Obama attends rain-soaked Republic Day parade in New Delhi
Thousands of cheering spectators braved wet weather and heavy security to watch the parade, which marks the birth of modern India and includes everything from tanks and state-of-the-art weaponry to camels and traditional dancers.
The invitation to the annual celebration is one of the biggest honours the country can bestow on a foreign leader and underscores the increasing warmth between Obama and India’s Prime Minister Narendra Modi.
The leaders smiled and chatted as they watched from behind a bulletproof glass screen, Modi sporting a green and orange hat with a pink circular plume that rivalled the spectacular military headgear on display.
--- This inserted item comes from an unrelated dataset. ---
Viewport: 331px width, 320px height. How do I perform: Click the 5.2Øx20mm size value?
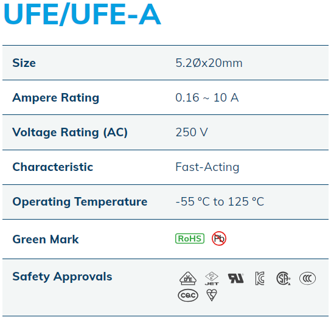(x=209, y=63)
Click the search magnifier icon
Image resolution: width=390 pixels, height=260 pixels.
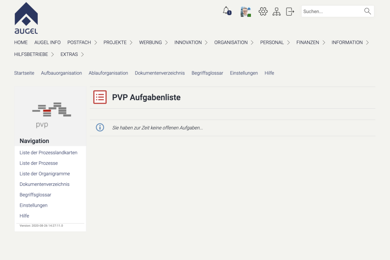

Obama gave a thumbs-up as stunt-riders on motorbikes formed their trademark human pyramid before the grand finale of the event, a fly-past by Indian fighter jets.
The display of military might came a day after Obama and Modi renewed a defence cooperation agreement, with the United States and India both seeking a counter-balance to a rising China.
The mounted Border Security Force on their brightly-decorated camels, a traditional highlight, drew loud cheers from spectators who were out in force.
‘All the more special’
Obama’s presence as chief guest represents a remarkable turnaround in his relationship with India’s new leader, who only a year ago was persona non grata in Washington.
He began his visit Sunday with a bear hug from Modi, later saying their new “friendship” reflected a natural affinity between the two countries.
“I’m honoured to be the first American president to attend this celebration, as well as the first president to visit India twice,” said Obama.
The parade celebrates the adoption in 1950 of the Indian Constitution — the day that India became a republic — more than two years after gaining independence from Britain.
A float representing Modi’s home state of Gujarat featured a statue of Sardar Patel, a founding father of the republic and personal hero of the premier, who is building the world’s tallest statue in his honour.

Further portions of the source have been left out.